Tuesday, July 26, 2022

Truth Matters

The militant intolerant ideologies, the militias, the alienation and the disaffection, the weird fantasies and disinformation, they're all still out there ready to go.  That's the elephant in the room.  But if January 6th has reminded us of anything, I pray it is reminded us of this, laws are just words on paper.

They mean nothing without public servants dedicated to the rule of law and who are held accountable by a public that believes oath matters -- oaths matter more than party tribalism or the cheap thrill of scoring political points.  We -- the people must demand more of our politicians and ourselves.  Oaths matter.

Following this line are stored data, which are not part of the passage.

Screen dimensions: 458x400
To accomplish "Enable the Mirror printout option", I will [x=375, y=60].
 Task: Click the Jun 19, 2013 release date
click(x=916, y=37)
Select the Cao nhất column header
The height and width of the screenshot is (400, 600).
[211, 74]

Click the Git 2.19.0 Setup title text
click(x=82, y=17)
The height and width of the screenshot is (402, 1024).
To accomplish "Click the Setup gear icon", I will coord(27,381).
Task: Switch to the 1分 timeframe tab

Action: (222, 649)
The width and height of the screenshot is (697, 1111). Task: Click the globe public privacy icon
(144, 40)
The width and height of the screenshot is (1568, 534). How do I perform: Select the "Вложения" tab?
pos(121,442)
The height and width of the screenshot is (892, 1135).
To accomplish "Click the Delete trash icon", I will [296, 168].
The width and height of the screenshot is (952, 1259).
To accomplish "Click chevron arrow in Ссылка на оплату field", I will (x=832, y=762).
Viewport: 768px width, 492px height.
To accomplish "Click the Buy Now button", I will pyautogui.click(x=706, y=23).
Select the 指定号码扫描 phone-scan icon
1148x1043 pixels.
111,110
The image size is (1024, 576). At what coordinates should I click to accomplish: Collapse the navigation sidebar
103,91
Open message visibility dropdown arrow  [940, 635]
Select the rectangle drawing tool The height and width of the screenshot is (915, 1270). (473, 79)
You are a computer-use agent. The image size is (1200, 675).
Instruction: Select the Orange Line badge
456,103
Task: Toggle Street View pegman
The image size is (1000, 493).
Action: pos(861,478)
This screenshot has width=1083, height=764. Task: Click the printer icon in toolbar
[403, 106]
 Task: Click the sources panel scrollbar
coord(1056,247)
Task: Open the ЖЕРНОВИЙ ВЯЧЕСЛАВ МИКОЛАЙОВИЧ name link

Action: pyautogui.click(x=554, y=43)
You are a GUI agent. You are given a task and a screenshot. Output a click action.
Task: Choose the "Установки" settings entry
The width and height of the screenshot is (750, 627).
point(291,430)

Character matters.  Truth matters.  If we do not renew our faith and commitment to these principles, this great experiment of ours, our shining beacon on a hill, will not endure. 

-- Illinois Republican Representative Adam Kinzinger (1978 -), speaking at a January 6th Committee hearing, 21 July 2022

Monday, July 25, 2022

Big Papi

I want to thank the United States of America from the bottom of my heart as an American citizen who welcomed me with open arms since I was practically a child and giving me the opportunity to develop and fulfill all my dreams and then some more.  Thank you very much, U.S.  And to all my American friends, consider this an open invitation to visit my island, the Dominican Republic, a special place where we have a lot of good and happy people, beautiful beaches where you guys can go when you’re freezing here.  So show up at the Dominican.

Before I was Big Papi, before the Red Sox, before the Twins, I was just a kid playing ball in the Dominican Republic. ...

I always try to live my life in a way that supports others, that make a positive influence in the world.  And if my story can remind you of anything, let it remind you that when you believe in someone, you can change their world; you can change their future.  Just like so many people who believe in me.  To everyone that believe in me from my family, to coaches to teammates, to fans, know I could not have done this without you.  My Hall of Fame plaque represents each one of you.  And I’m going to thank you guys for the rest of my life.  Thank you very much and God bless you all.

-- Hall of Fame inductee David Ortiz, formerly of the Boston Red Sox, speaking at the National Baseball Hall of Fame induction ceremony, 24 July 2022, at the Clark Sports Center in Cooperstown, N.Y. 

Friday, July 22, 2022

Four Brothers

Today I'm happy to report that I'm in the St Louis area with my three older brothers for a family reunion. Our last reunion was before the pandemic, although we did get to see each other a bit at a wedding last August.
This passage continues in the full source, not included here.